• [Quoted passage]:

The story of neutrinos began in 1930 when Pauli proposed a hypothesized particle

as a ``desperate remedy" to rescue quantum theory. Although Pauli was pessimistic

about the detectability of his new particle, Reins and Cowan first discovered (anti)

neutrinos in 1956. Soon after, neutrinos became a puzzle for particle physicists due

to a persistent deficit in observed rates by multiple experiments. This mystery was

partly answered by Pontecorvo who first proposed the idea of neutrino oscillations

in 1957. In 1998, the Super-Kamiokande (SK) collaboration provided the first definitive

evidence of neutrino oscillations, for which both the SK and the Sudbury Neutrino

Observatory (SNO) collaborations were awarded the Nobel Prize in Physics 2015.

While measuring oscillation parameters has long been a focus for numerous

neutrino experiments, the IceCube Neutrino Observatory with DeepCore provides

a unique window to measure atmospheric oscillation parameters. With an effective

volume $\sim$ 300 times larger than SK, DeepCore can detect atmospheric

neutrinos between a few and 100 GeV. In addition, IceCube acts as a thick veto

shield for DeepCore to better identify atmospheric muon backgrounds. Given that

the amplitude of atmospheric neutrino oscillations is expected to be maximal at

$\sim$ 25 GeV, IceCube-DeepCore is well suited for studying atmospheric neutrino

oscillations by probing this energy window for the first time.

• [Given records]:
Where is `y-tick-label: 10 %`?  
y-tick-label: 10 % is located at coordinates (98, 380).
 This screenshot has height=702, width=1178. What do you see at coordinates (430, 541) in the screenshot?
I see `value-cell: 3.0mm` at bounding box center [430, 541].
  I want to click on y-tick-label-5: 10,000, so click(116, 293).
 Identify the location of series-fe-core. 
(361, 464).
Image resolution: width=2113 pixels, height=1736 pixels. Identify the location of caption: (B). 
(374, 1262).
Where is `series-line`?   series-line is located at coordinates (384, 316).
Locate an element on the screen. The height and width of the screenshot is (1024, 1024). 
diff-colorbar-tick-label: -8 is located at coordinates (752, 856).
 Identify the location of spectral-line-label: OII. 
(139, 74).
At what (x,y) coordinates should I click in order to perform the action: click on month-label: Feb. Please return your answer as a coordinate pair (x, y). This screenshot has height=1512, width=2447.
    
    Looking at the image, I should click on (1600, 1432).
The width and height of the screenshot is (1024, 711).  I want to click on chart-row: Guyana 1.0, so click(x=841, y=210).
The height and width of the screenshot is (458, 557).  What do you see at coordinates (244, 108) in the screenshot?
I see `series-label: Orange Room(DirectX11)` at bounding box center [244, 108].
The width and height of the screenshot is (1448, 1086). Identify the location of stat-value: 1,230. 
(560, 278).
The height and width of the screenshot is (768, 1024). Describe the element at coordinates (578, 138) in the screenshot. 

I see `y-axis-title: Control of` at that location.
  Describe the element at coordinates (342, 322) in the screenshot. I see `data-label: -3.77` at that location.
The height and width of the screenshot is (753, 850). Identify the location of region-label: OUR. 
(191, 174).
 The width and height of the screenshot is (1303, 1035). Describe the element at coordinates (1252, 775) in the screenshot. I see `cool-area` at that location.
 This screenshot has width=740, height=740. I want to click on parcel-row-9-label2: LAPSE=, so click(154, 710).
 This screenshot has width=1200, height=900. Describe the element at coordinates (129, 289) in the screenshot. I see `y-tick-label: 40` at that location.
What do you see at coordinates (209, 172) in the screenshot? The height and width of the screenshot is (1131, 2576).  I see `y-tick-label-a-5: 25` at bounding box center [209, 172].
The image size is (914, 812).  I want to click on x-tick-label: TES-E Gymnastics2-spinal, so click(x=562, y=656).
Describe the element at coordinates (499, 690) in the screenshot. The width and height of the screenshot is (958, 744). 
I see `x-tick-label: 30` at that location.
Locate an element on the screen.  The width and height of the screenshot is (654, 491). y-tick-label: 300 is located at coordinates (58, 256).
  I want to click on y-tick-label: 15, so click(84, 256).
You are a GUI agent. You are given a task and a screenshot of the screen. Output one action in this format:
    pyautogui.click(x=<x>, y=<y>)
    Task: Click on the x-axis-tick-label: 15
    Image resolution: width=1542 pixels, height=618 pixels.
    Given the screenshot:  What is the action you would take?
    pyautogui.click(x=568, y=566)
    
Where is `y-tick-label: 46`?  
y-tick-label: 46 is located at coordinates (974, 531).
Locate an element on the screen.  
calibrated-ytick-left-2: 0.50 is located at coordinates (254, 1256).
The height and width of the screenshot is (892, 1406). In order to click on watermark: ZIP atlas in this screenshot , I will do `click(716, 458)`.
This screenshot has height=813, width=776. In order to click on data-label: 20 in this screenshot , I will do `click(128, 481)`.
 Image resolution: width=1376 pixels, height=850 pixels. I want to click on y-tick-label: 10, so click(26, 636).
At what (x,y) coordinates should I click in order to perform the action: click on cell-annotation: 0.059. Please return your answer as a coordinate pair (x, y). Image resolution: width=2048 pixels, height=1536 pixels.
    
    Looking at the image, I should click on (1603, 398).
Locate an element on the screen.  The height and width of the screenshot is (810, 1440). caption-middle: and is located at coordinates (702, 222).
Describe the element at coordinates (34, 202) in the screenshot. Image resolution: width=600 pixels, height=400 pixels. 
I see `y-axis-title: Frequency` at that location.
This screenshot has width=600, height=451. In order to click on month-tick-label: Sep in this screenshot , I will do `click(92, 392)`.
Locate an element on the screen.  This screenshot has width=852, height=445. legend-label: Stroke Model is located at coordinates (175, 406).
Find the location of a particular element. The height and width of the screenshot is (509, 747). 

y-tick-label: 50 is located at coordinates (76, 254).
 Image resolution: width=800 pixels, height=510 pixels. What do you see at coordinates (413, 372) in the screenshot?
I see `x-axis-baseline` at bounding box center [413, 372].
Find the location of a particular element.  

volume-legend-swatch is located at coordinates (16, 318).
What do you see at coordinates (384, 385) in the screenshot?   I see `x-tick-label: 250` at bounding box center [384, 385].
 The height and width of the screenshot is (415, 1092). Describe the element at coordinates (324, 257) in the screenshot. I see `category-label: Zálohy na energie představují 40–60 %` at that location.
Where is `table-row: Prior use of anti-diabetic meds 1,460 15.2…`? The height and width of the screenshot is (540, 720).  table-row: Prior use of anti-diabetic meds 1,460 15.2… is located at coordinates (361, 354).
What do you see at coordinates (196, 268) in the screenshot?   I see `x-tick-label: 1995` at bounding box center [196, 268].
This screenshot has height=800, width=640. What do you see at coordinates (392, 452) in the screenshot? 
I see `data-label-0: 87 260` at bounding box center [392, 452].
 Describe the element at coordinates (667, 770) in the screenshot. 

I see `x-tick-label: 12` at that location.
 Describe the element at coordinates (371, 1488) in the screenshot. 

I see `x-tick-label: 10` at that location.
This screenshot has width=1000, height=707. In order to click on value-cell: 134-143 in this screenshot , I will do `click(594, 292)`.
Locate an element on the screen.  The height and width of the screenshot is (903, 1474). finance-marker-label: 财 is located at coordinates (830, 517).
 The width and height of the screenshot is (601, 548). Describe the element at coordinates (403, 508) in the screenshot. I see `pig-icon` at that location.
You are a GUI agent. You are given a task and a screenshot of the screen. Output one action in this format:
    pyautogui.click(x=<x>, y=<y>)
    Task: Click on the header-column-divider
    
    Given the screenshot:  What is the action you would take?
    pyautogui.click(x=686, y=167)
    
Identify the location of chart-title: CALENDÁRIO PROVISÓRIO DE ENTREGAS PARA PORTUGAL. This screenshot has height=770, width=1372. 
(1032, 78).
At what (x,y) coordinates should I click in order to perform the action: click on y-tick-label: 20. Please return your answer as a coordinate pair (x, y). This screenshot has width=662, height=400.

• [Required action 1]: According to the passage on neutrinos, in what year did Pontecorvo first propose the idea of neutrino oscillations?
• [Required action 2]: List every year mentioned in the passage on neutrinos.
• [Required action 3]: Extend the passage on neutrinos and IceCube-DeepCore past its final sentence.

• [Response area 1]: 1957

• [Response area 2]: 1930, 1956, 1957, 1998, 2015

• [Response area 3]:
Using three years of IceCube-DeepCore data from 2012 to 2014, this work measures

atmospheric neutrino oscillation parameters from the disappearance

of muon neutrinos. The standard three neutrino mixing and matter

effect due to Earth are considered. Under the assumption of a unitary mixing matrix,

a binned analysis using a modified $\chi^2$ is performed, and sixteen systematics

are taken into account. Preferring a normal neutrino mass ordering, this analysis

measures the mass squared difference, $\Delta$m$^2_{23} = 2.55^{+0.12}_{-0.11}

\times 10^{-3}$ eV$^2$, and the mixing angle, sin$^2 \theta_{23} = 0.58^{+0.04}_{-0.13}$.

The measurement from this work is comparable to the latest measurements from other

long baseline neutrino experiments.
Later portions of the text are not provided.